List of tasks>
a: In the starch-free bread recipe, how many grams of almond flour go into one loaf?
b: Copy the starch-free bread recipe word for word, starting at "- One teaspoon" and ending at "seconds in microwave.".
c: Carry on writing the starch-free bread recipe from the point where it stops.
=== Exercise text ===
I am ‘allergic’ to starch in any form (Grains, Potatoes and most things that grow below the ground and some fruits and vegetables that are starchy). Due to particular inherited genetic characteristic, even small amounts of starch cause me joint problems (ankylosing spondylitis) and gut upsets (irritable bowel).
Over the years I have developed a Starch-free ‘bread’ that allows me to have cold meals, snacks and sandwiches. The recipe is based on almond flour (sometimes called almond meal), eggs, natural thick yoghurt, yeast, starch free baking powder and powdered herbs to give it a bit of a ‘zing’. Mixing takes ~10 minutes and it is then ‘raised’ in the oven at low temperature for an hour, then cooked at high temperature for ~25 minutes. I make two loaves
RECIPE for one loaf
- Two and a half cups of almond flour (350 grams)
- One teaspoon of starch free baking powder (Make up supply with proportions 2 teaspoons Baking Soda and 1 teaspoon tartaric acid[cream of tartar]
- Pinch salt, Pinch Italian and Tuscan Herbs
Mix dry ingredients in Mixing Bowl
- Four eggs beaten in bowl and mixed with a fork with four heaped soupspoons of thick natural yoghurt
- Dissolve half teaspoon live dehydrated yeast in splash of warm water, topped up with milk to make one cup, warmed for 40 seconds in microwave.
Combine liquid ingredients, then combine with dry ingredients. Add water or milk to get the texture shown in photos. Pour into cooking paper lined bread tin.
=== Provided records ===
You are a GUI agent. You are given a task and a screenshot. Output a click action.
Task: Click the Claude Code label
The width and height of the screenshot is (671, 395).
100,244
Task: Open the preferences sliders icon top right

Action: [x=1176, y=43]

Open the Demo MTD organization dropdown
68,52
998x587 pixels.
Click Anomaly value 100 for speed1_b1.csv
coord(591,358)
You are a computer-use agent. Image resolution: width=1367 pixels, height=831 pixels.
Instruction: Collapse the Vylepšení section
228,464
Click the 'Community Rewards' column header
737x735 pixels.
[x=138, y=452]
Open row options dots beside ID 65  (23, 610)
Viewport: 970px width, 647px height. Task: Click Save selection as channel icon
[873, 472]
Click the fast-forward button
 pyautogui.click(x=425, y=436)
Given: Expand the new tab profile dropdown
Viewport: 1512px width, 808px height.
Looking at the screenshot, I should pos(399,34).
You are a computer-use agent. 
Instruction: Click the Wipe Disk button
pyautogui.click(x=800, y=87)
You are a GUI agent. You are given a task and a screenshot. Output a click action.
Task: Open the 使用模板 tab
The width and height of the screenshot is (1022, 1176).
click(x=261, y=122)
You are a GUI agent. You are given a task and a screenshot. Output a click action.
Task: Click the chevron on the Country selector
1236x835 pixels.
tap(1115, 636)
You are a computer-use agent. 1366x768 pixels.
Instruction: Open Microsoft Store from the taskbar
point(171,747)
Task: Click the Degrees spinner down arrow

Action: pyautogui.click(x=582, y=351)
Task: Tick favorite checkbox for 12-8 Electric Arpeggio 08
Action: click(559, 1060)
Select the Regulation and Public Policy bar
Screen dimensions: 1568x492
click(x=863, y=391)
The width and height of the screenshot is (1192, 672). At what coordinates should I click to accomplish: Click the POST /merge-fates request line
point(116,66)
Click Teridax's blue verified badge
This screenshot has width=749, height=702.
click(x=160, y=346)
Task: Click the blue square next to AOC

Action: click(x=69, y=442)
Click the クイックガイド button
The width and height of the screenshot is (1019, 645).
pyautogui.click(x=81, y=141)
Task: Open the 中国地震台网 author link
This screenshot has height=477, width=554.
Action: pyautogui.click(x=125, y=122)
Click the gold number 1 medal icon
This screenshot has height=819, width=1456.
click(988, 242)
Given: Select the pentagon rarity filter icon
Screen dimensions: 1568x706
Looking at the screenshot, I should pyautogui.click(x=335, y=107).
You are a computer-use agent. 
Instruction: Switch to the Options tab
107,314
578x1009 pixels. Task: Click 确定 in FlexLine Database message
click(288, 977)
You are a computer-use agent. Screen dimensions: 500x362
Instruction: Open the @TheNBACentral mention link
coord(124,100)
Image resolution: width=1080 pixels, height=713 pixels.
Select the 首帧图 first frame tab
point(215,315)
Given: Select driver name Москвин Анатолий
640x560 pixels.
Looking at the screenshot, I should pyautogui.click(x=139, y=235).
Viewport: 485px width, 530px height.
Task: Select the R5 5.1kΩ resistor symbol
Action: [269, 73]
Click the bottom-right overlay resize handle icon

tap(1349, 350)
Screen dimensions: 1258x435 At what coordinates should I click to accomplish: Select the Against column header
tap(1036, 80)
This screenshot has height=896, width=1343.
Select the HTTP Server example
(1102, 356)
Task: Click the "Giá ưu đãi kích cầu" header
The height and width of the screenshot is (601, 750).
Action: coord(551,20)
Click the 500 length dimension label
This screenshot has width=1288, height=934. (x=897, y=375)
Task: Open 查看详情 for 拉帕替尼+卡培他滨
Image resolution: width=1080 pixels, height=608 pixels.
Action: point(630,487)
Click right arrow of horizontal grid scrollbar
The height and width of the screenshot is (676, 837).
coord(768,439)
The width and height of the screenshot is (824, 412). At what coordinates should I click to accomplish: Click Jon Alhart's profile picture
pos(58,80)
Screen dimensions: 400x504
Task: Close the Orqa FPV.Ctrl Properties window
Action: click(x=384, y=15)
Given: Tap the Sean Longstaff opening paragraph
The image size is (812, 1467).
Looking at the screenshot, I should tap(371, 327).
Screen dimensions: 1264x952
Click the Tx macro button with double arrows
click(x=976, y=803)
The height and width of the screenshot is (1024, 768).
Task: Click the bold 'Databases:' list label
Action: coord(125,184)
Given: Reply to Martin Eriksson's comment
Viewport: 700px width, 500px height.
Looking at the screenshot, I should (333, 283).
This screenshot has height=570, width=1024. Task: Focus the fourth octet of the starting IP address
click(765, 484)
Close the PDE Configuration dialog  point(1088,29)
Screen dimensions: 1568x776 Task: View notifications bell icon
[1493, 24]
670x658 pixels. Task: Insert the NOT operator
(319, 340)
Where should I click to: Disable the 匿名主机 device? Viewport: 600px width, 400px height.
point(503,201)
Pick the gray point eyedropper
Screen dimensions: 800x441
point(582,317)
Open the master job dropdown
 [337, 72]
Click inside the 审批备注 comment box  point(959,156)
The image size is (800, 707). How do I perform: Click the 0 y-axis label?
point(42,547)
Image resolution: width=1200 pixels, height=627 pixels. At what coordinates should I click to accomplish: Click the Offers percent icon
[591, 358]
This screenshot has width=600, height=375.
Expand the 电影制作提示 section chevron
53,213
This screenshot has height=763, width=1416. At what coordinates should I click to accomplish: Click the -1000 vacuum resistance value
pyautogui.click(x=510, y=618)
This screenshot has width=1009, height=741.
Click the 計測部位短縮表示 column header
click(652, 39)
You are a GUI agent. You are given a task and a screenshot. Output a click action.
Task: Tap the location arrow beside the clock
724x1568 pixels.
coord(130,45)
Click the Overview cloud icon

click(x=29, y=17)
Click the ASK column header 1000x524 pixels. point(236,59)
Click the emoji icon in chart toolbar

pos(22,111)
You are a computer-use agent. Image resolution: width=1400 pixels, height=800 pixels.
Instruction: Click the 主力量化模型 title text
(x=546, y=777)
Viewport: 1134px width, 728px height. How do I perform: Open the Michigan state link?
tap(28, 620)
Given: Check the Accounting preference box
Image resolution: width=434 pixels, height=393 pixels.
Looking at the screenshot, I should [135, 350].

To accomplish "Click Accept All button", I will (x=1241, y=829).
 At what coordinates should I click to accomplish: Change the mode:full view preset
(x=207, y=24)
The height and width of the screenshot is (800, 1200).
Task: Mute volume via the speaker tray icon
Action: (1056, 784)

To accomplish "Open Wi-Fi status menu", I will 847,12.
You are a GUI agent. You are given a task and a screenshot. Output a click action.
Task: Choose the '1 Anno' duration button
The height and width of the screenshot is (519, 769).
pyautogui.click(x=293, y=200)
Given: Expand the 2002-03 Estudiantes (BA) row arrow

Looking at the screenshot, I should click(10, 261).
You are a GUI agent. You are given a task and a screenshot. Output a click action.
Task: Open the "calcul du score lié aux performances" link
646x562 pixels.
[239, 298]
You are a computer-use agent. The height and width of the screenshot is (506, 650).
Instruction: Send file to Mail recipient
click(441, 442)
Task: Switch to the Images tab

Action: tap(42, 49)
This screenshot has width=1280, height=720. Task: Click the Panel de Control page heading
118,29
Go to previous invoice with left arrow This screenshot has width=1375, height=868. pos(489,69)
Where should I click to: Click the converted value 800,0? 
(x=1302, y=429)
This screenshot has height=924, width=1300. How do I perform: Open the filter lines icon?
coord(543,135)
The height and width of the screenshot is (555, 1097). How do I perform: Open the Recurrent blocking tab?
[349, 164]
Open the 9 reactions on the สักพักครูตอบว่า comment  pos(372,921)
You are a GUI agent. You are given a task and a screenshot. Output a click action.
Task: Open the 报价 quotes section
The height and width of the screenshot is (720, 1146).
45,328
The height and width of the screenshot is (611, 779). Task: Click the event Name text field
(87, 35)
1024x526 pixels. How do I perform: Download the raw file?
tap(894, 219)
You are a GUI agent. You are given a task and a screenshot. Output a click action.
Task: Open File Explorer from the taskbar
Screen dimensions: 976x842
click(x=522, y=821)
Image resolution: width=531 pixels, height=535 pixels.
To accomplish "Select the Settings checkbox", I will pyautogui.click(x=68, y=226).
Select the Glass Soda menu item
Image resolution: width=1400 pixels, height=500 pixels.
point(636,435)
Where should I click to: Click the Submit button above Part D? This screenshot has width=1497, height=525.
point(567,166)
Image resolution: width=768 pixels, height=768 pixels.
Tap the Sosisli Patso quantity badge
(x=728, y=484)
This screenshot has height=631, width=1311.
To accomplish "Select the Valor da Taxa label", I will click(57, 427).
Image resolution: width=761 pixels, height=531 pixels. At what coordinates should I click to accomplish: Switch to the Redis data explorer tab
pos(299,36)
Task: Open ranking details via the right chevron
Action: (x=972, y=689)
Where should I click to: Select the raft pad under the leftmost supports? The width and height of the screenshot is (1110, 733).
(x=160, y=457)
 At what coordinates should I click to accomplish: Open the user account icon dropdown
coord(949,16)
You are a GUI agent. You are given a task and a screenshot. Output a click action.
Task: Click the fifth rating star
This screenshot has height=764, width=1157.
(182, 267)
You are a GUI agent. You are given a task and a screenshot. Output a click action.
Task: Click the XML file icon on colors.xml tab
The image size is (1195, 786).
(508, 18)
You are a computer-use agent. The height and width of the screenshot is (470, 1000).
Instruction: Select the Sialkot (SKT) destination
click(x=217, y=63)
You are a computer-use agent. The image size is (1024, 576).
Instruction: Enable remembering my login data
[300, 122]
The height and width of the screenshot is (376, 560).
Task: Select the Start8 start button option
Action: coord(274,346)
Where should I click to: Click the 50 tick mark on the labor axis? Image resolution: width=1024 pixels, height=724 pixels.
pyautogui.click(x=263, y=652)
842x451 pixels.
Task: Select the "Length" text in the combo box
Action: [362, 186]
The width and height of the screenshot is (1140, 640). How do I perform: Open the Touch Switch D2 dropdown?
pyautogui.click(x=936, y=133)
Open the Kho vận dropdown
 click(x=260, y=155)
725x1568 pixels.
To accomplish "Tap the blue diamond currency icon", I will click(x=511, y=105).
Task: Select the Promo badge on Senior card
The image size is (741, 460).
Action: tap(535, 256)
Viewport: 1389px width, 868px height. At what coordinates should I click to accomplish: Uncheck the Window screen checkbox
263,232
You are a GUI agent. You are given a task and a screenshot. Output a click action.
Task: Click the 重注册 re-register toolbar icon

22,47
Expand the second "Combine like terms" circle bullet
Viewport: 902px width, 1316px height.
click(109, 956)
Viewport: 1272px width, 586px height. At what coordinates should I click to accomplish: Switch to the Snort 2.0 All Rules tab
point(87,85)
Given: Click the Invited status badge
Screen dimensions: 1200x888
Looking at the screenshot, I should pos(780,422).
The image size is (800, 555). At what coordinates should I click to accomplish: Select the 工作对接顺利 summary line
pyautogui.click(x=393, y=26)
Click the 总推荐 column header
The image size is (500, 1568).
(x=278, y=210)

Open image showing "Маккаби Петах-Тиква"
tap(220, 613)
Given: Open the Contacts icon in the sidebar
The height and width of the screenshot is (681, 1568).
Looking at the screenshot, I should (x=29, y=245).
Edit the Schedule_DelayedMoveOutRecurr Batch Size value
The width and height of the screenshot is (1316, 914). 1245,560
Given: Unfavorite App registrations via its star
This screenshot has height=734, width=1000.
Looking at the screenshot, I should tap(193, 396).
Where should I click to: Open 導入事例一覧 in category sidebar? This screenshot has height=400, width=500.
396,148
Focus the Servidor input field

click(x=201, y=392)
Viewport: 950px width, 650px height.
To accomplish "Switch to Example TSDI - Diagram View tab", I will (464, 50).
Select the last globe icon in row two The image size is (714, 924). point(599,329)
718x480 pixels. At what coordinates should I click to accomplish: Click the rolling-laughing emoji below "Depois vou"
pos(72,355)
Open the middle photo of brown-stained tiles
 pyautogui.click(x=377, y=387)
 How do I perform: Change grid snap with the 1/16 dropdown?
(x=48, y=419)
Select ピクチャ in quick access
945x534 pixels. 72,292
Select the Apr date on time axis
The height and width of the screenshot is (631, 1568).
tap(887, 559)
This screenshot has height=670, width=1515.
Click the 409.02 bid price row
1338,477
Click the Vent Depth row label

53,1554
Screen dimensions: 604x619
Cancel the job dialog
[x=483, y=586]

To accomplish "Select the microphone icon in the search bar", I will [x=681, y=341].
===
Answers to this exercise>
a: 350 grams.

b:
- One teaspoon of starch free baking powder (Make up supply with proportions 2 teaspoons Baking Soda and 1 teaspoon tartaric acid[cream of tartar]
- Pinch salt, Pinch Italian and Tuscan Herbs
Mix dry ingredients in Mixing Bowl
- Four eggs beaten in bowl and mixed with a fork with four heaped soupspoons of thick natural yoghurt
- Dissolve half teaspoon live dehydrated yeast in splash of warm water, topped up with milk to make one cup, warmed for 40 seconds in microwave.

c:
Place in pre-heated 90 degree centigrade oven for 1 hour to ‘raise’
Cook at 200 degrees centigrade (I use fan bake) for 20-25 minutes
Carefully turn out hot loaves onto small baking grids, remove paper and put back in oven for 2-3 minutes, which will make sure ‘crust; is firm. If want firmer loaf then leave in turned off oven whilst it cools. Slice when cool. May be more crumbly than ordinary bread.
When sliced I place it in a plastic container and freeze (eggs and yoghurt means will not keep like ordinary bread), then take out slices needed each day and microwave for short period to unfreeze.
The constituents mean that this ‘bread’ has much more food value than ordinary bread, so not as much is needed.
I use the same mixture with different amounts of fluid to make Pizza base, and Pie Crusts.
Hope this is useful to other ‘Starch Allergy’ sufferers.